**EXERCISE PROMPT**
Every record below should be repeated exactly. Omit the pictures.
*** Begin section ***
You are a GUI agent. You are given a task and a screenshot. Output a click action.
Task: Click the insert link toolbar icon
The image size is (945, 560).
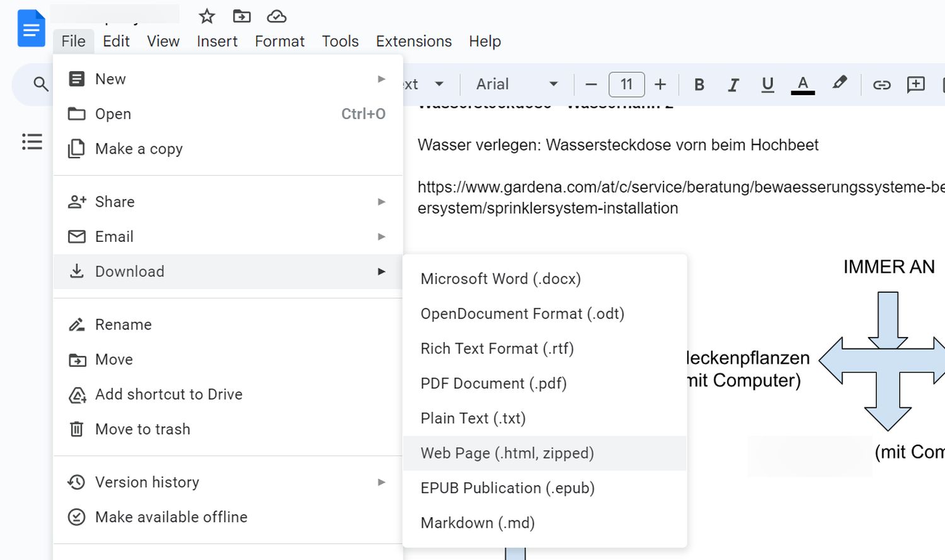[x=881, y=84]
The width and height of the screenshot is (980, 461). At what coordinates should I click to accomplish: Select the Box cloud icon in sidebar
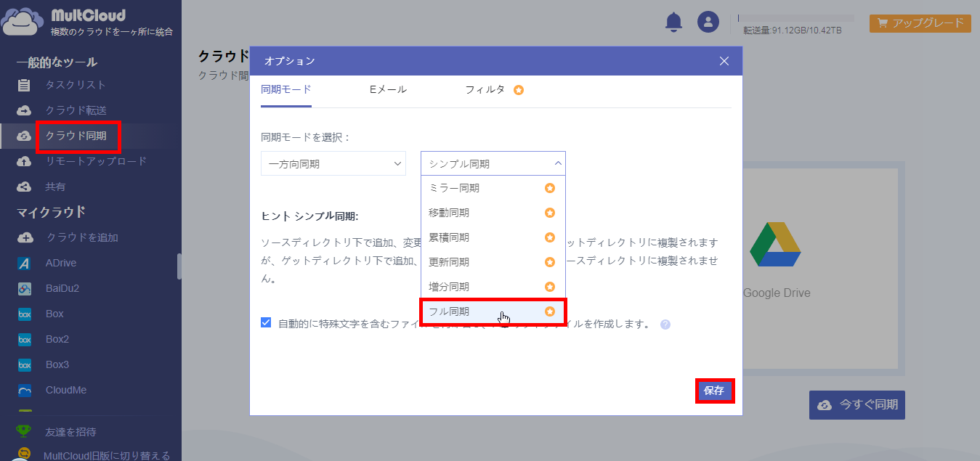click(24, 314)
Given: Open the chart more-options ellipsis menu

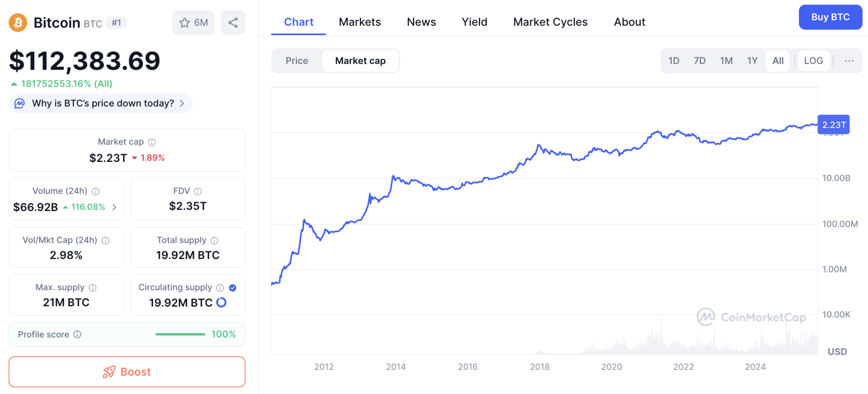Looking at the screenshot, I should click(x=849, y=61).
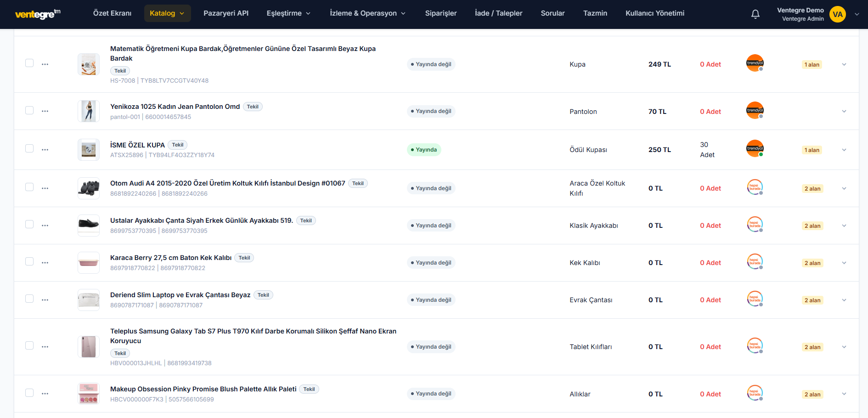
*** End section ***
**RESULT FOR THIS TASK**
You are a GUI agent. You are given a task and a screenshot. Output a click action.
Task: Click the insert link toolbar icon
The image size is (945, 560).
[x=881, y=84]
The width and height of the screenshot is (980, 461). At what coordinates should I click to accomplish: Select the Box cloud icon in sidebar
click(24, 314)
Given: Open the chart more-options ellipsis menu

Looking at the screenshot, I should click(x=849, y=61).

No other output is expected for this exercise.